Endocrine Abstracts

Introduction: Patients presenting with isodicentric chromosome Y (idicY) formation in a mosaic karyotype can present with phenotypic features ranging from mixed gonadal dysgenesis, to females with stigmata of Turner’s syndrome. The presence of the SRY gene increases the risk of germ-cell tumours.

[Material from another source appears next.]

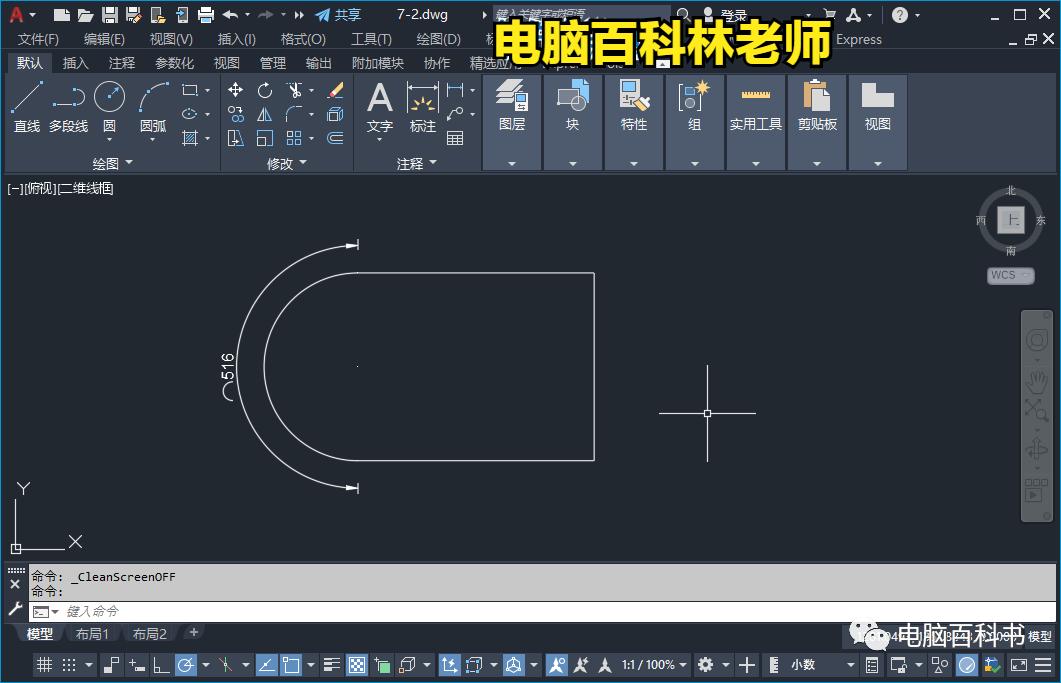
Task: Click the 标注 (Dimension) tool icon
Action: click(x=423, y=95)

Case report: A 12-year-old prepubertal girl was referred for evaluation of extreme short stature (height 122 cm; −4.58 SDS; weight 26.7 kg; and −3.3 SDS). No significant past medical history of note. General examination was normal. Investigations revealed elevated gonadotropins (FSH 81.3 IU/l and LH 15.5 IU/l) indicating ovarian failure and a low IGF1 (86 ng/ml). Her blood karyotype was 45,F(26)/46,X,i(Y)(p11.3)(3).ish i(Y)(p11.3)(SHOX+, SRY+) confirming a female karyotype with two cell lines, the majority cell line showing monosomy X and an idicY with the breakpoint at p11.3. Ultrasound couldn’t identify gonadal tissue on the right and 0.19 ml gonadal tissue on the left. The presence of isochromosome Y (SRY+) raised the possibility of mixed gonadal dysgenesis with an associated risk of germ-cell tumour which led to bilateral gonadectomy. Biopsy revealed ovarian stroma and absence of oocytes, bilateral focal areas of Wolffian structures and minute foci of gonadoblastoma confirming mixed gonadal dysgenesis. She had shown a brilliant response (height velocity 8.43 cm/year; 6.53 SDS) to GH treatment (1.4 mg/m² per day for 1.25 years) and will soon be commenced on estrogen therapy for pubertal induction.

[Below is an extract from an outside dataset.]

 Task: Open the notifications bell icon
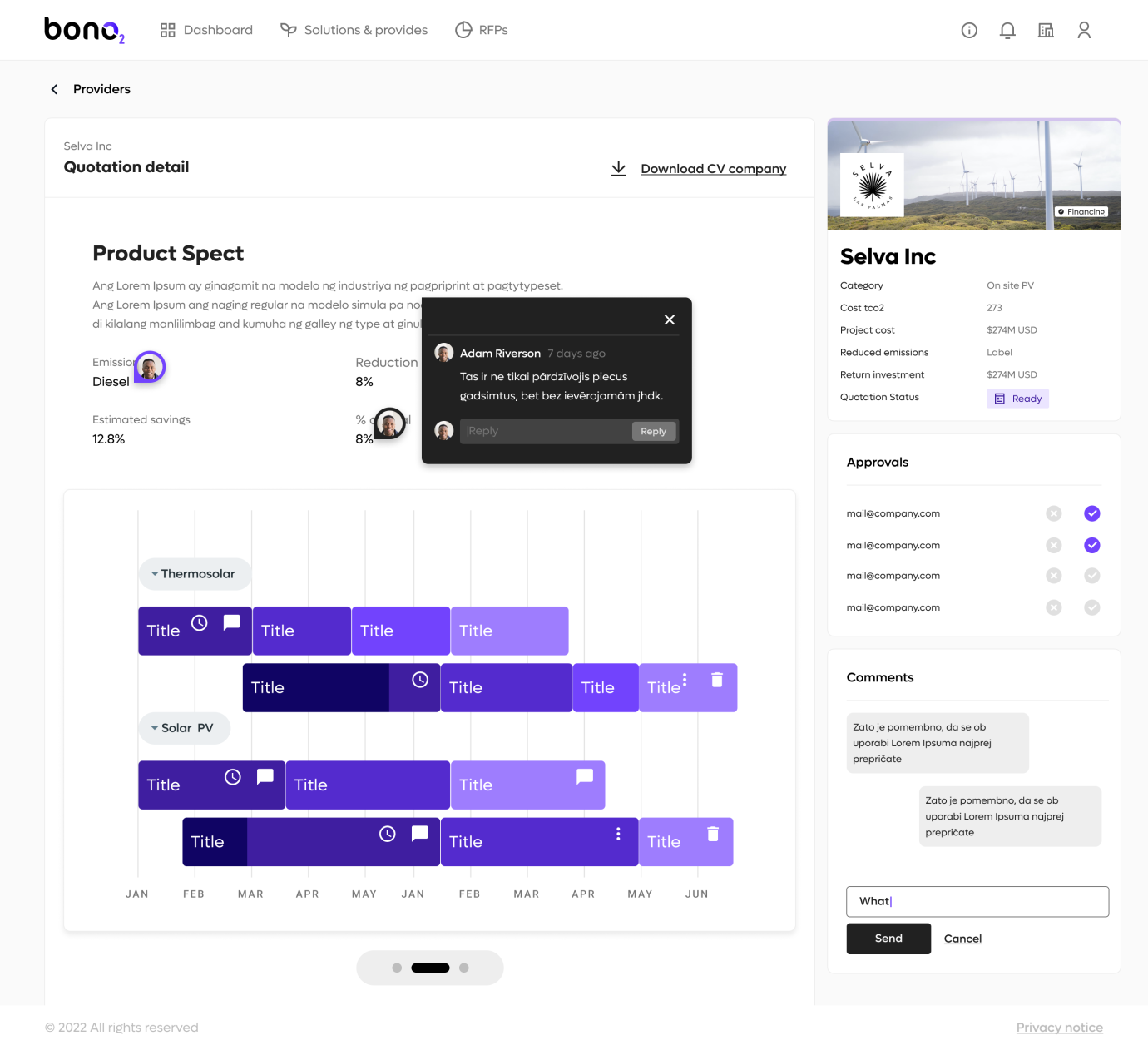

Discussion: IdicY is normally unstable during cell division; most patients reported are chromosomal mosaics, generally including a 45,X cell line. As in our case, patients reported with a high proportion of 45,X cells and idic(Y)p breakpoints at Yp11.2 or 11.3 resulting in a deletion of the distal Yq are usually phenotypically female. The presence of SRY in idicY mosaicism can result in the early presentation of gonadoblastoma requiring early gonadectomy.